2021 was another rollercoaster of a year, and though Covid continued to make life difficult, things loosened up enough to allow me the opportunity to travel a little more this year than the previous one. It is always fun for me to look back at the posts from the previous, and it shows me how great the last year has been. I hope you feel the same way as you take a trip back through the year of 2021.

#10 – Hindsight

This is the perfect post to start off this list for the year 2021 considering how difficult a year 2020 was. Based on how little we learning this year and how it feels like we are in the same place this year where we were last year, it might be an important poem to start the 2022 year. This post is also one of three poems that appear on this list which is the most that has ever appeared on any of the end of the year lists I have ever created.

#9 – The Dead Sea, Jordan

I moved to Jordan at the beginning of August, but did not have the chance to explore it much until October. There are many places that I want to visit, but I got a gift card for a night’s stay at the Kempinski Hotel at the Dead Sea, so this was the first place I voyaged off to. It was a great experience, and floating in the salt water really surprised me by how easy it is to do. I am hoping to post many more travelogues from places I visit in Jordan and other close-by countries in the coming year.

#8 – Rain on a Work Day

I do enjoy sharing the poetry I write while traveling with you, but only a select few people really get into it. This is why I love it when one of my poems pops up on the top ten list for the year. This one was written during a rainy afternoon in March when I was visiting Khao Sok, a reservoir in southern Thailand. I had taken off work to take this trip, and I enjoyed the way the rain forced me to take things easy on a day that I should have been working.

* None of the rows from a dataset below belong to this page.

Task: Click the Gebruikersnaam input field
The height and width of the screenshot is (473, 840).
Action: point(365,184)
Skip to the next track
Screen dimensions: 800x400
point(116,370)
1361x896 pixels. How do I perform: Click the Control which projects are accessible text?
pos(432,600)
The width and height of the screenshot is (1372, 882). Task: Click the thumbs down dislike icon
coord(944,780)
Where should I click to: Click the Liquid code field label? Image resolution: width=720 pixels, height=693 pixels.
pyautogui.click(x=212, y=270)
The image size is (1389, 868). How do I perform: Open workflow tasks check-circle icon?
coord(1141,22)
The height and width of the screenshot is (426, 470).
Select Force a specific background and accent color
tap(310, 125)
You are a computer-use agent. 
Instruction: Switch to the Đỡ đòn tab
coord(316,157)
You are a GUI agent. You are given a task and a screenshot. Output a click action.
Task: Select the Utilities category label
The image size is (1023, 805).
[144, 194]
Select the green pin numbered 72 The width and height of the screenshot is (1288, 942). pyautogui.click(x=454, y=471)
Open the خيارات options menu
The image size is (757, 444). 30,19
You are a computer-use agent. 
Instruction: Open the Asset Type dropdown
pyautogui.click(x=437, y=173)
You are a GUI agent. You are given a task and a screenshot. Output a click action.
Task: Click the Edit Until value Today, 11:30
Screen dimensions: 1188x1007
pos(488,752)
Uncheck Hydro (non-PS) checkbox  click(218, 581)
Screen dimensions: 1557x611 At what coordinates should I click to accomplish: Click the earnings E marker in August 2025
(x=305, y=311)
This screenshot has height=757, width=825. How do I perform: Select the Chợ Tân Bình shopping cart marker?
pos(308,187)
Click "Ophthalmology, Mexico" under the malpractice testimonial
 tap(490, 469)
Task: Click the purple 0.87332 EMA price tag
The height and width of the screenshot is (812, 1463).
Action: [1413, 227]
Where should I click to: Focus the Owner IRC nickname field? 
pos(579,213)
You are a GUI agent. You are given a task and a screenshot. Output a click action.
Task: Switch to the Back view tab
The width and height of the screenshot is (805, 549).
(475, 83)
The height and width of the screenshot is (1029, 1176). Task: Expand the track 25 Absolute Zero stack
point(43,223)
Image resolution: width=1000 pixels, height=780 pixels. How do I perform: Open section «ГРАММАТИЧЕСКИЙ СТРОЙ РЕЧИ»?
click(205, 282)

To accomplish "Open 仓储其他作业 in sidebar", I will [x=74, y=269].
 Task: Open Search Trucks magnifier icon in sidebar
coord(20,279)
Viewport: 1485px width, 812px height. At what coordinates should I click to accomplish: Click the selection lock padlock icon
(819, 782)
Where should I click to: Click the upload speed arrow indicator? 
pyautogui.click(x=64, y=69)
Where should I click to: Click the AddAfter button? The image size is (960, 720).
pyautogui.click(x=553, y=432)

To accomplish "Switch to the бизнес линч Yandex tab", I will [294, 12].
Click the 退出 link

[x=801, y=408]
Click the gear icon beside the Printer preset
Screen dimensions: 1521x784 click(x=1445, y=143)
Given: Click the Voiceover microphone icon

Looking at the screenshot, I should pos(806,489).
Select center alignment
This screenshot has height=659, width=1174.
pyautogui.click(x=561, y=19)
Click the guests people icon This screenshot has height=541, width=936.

#7 – A Desert Feast – Wadi Rum, Jordan

Thanksgiving has always been one of my favorite holidays. It is not about spending more or giving gifts. It is all about sharing time with family and friends. Since I have moved overseas, this holiday has meant something a little different for me, but this year I was able to have an experience that will make it one of my favorite memories of this day of celebration. I was able to head down to Wadi Rum with new members of my school and spend some time with the Bedouins that live there. The meal was not a traditional Thanksgiving feast, but it was the best one I have ever had for a meal that was cooked underground. You seemed to be intrigued by this process as well to make it one of the bigger posts of the year even though I posted it so late.

#6 – Walking Street – Koh Lipe, Thailand

I did get to travel to a lot of different places in Thailand during the pandemic, and I feel lucky to have had that experience. Out of all of them that I went to see, Koh Lipe will always hold a special place in my heart. Not only was it a beautiful place to relax during my Spring Break right before the country went back to lockdown. It was also my last hurrah while living in Thailand. Though there were many parts of this island paradise that I wrote about, it was this feature that resinated the most with my followers. I hope the information I gave will give those that eventually travel there the hints to enjoy this place as much as I did.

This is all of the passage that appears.